WHAT THIS TASK INVOLVES:
Give the whole listing below once more, exactly, without pictures.

LISTED RECORDS:
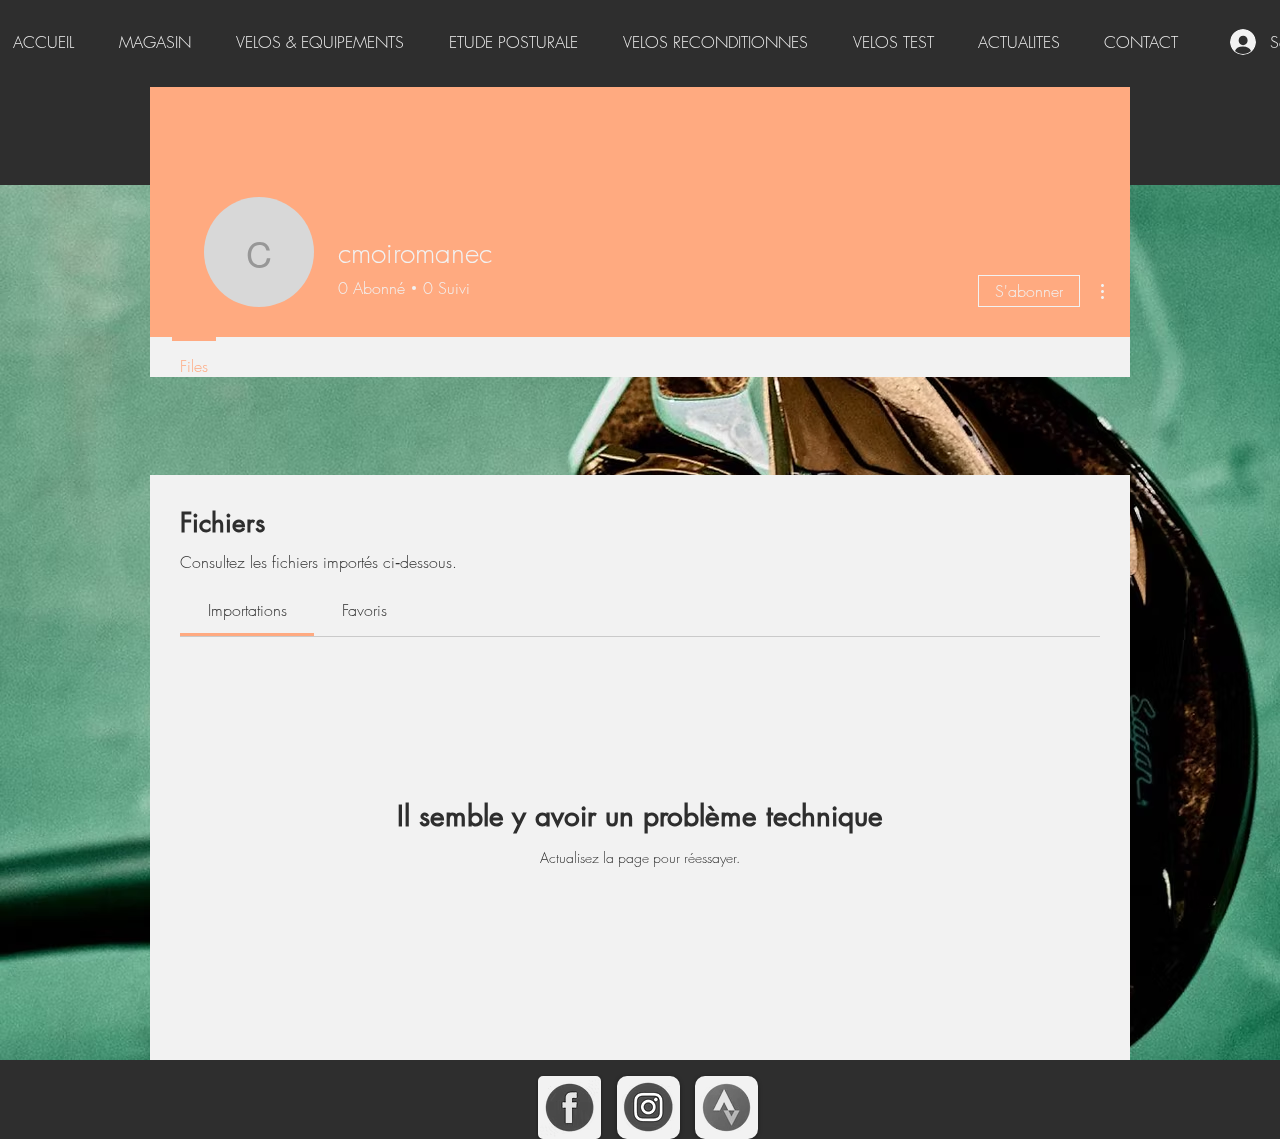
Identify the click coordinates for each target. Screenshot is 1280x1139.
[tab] (247, 610)
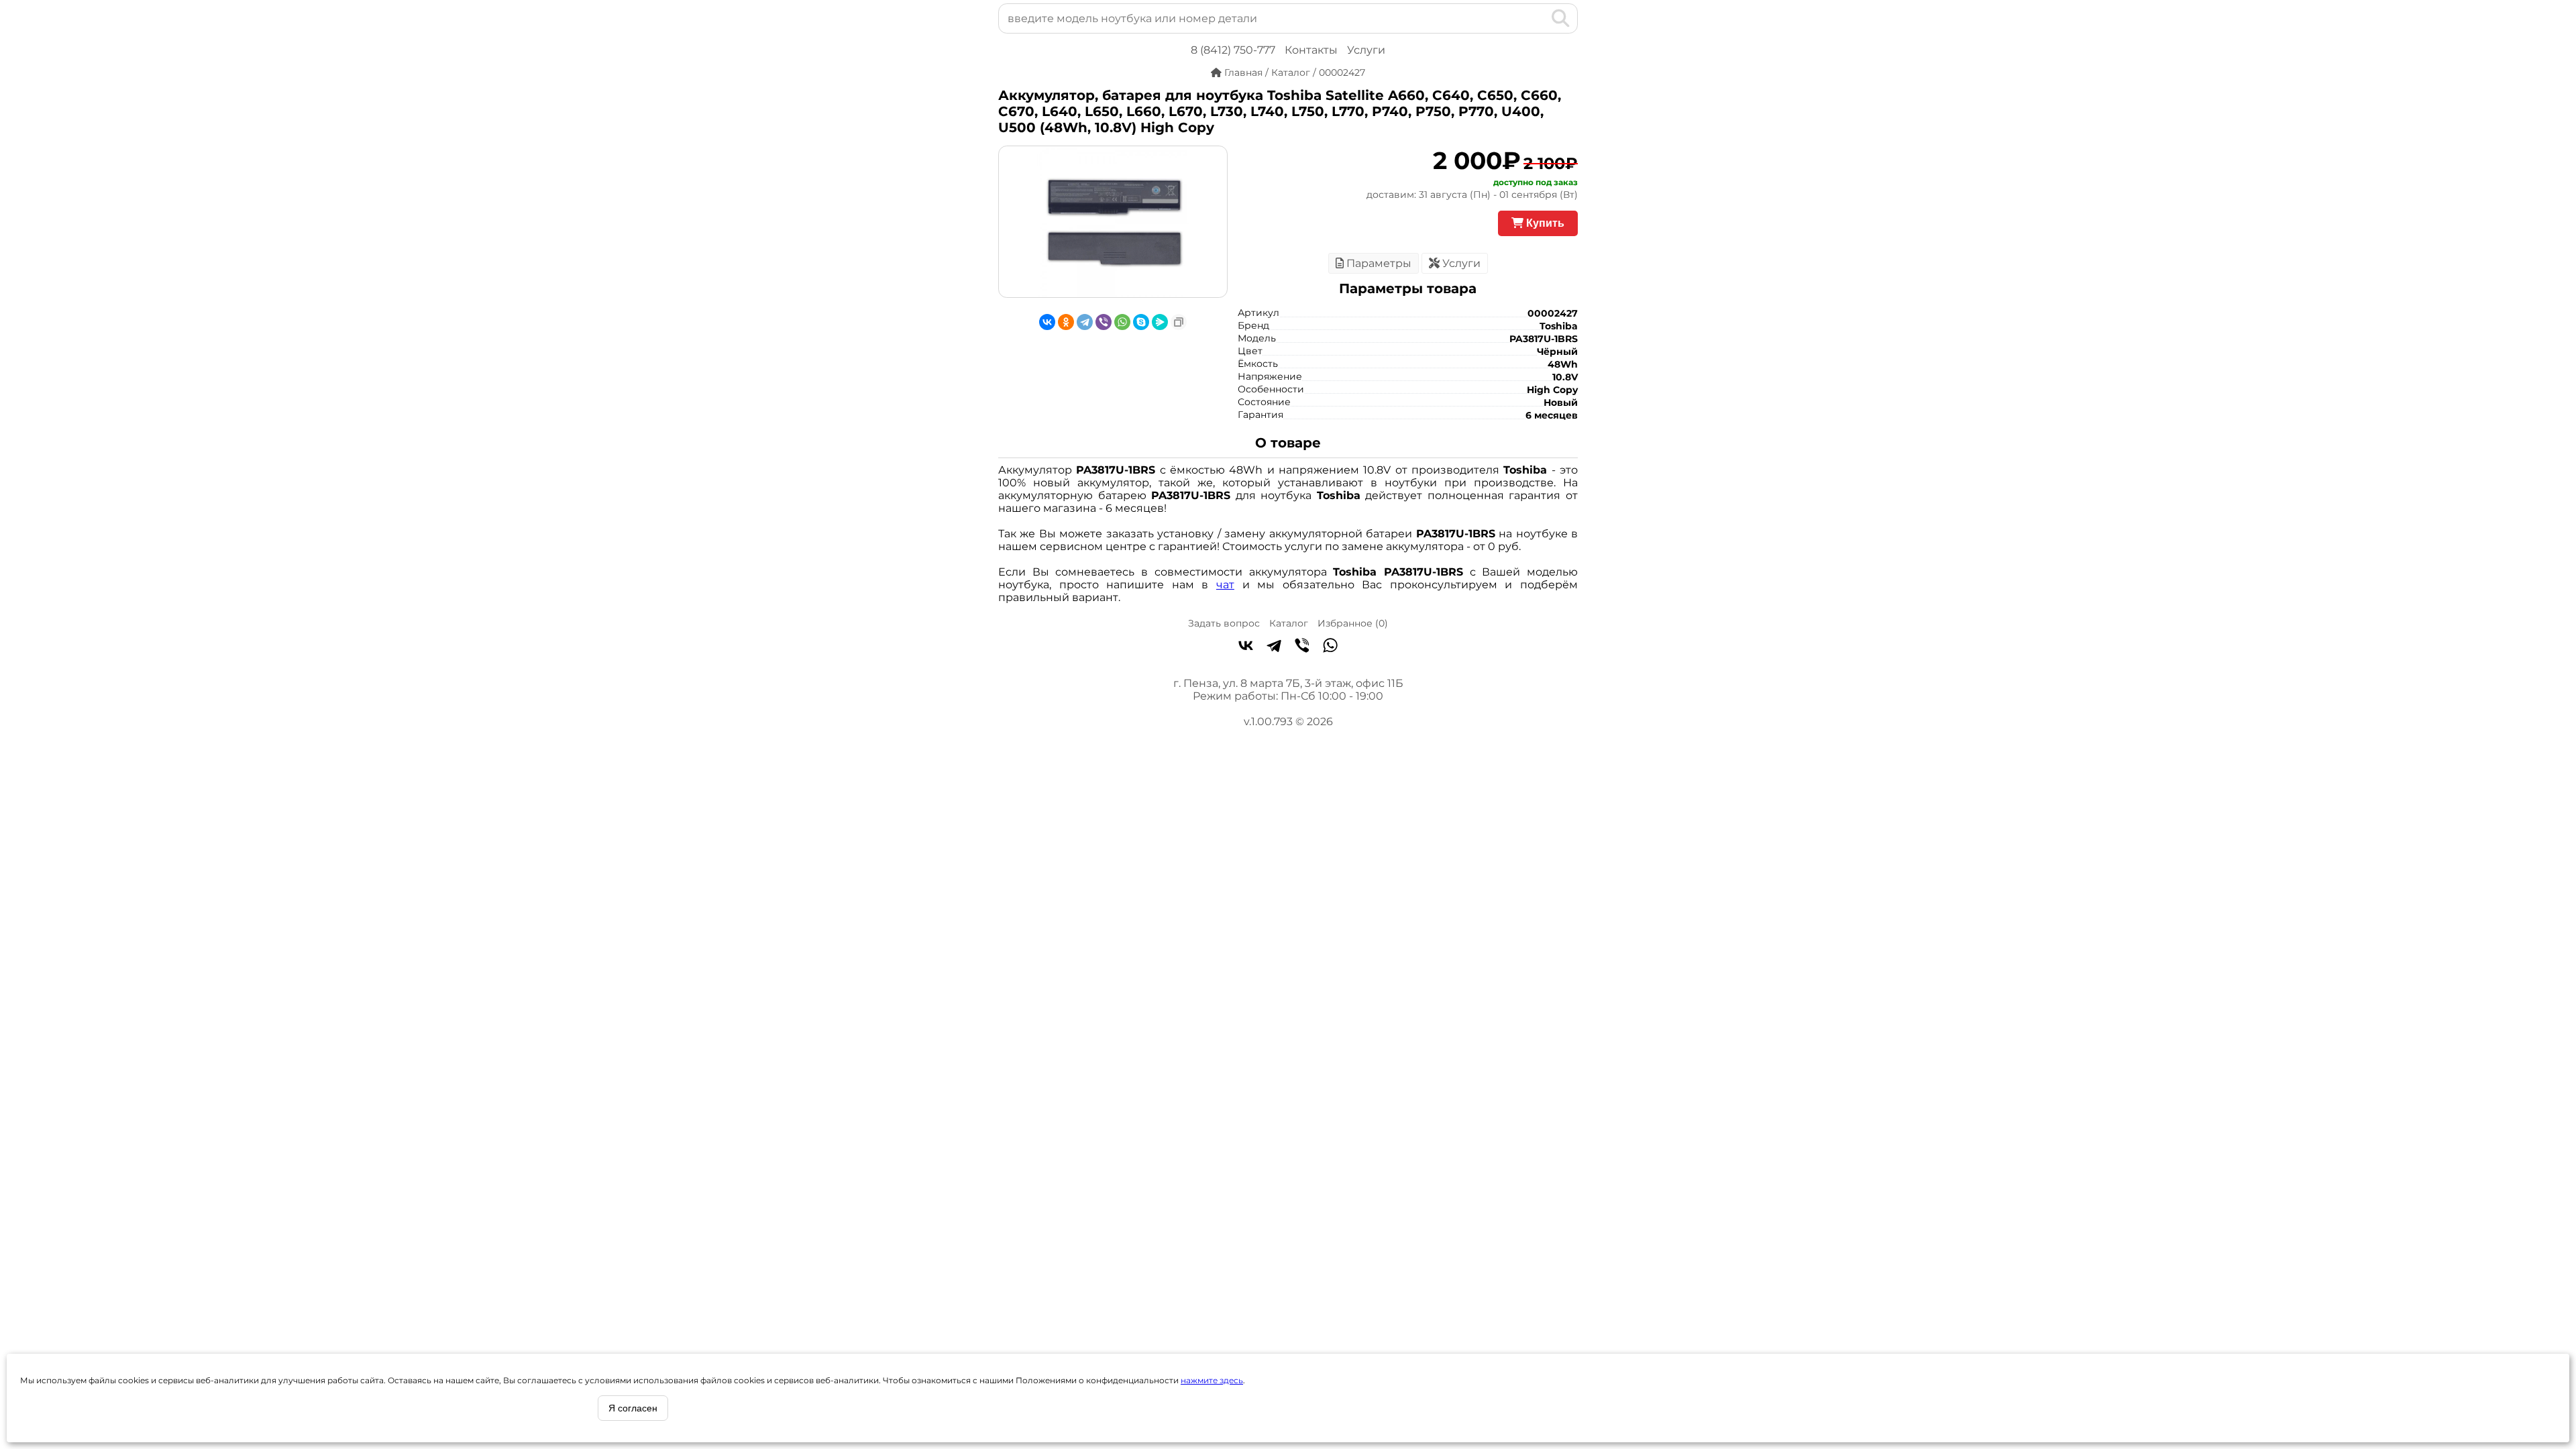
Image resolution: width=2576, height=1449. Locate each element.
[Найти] (1560, 18)
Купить (1543, 223)
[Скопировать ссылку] (1179, 322)
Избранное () (1353, 623)
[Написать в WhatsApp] (1330, 647)
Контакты (1311, 50)
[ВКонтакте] (1047, 322)
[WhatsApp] (1122, 322)
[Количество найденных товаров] (1539, 18)
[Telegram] (1085, 322)
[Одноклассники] (1066, 322)
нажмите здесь (1212, 1380)
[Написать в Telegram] (1274, 647)
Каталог (1288, 623)
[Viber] (1103, 322)
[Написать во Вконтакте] (1245, 647)
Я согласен (632, 1408)
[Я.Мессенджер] (1160, 322)
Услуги (1366, 50)
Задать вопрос (1224, 623)
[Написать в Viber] (1302, 647)
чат (1225, 584)
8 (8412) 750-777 (1233, 50)
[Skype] (1141, 322)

RESPONSE TO THIS TASK:
Identify the click coordinates for each target. Screenshot is 1280x1139.
[tab] (247, 610)
Image resolution: width=2576, height=1449. Locate each element.
[Найти] (1560, 18)
Купить (1543, 223)
[Скопировать ссылку] (1179, 322)
Избранное () (1353, 623)
[Написать в WhatsApp] (1330, 647)
Контакты (1311, 50)
[ВКонтакте] (1047, 322)
[WhatsApp] (1122, 322)
[Количество найденных товаров] (1539, 18)
[Telegram] (1085, 322)
[Одноклассники] (1066, 322)
нажмите здесь (1212, 1380)
[Написать в Telegram] (1274, 647)
Каталог (1288, 623)
[Viber] (1103, 322)
[Написать во Вконтакте] (1245, 647)
Я согласен (632, 1408)
[Я.Мессенджер] (1160, 322)
Услуги (1366, 50)
Задать вопрос (1224, 623)
[Написать в Viber] (1302, 647)
чат (1225, 584)
8 (8412) 750-777 (1233, 50)
[Skype] (1141, 322)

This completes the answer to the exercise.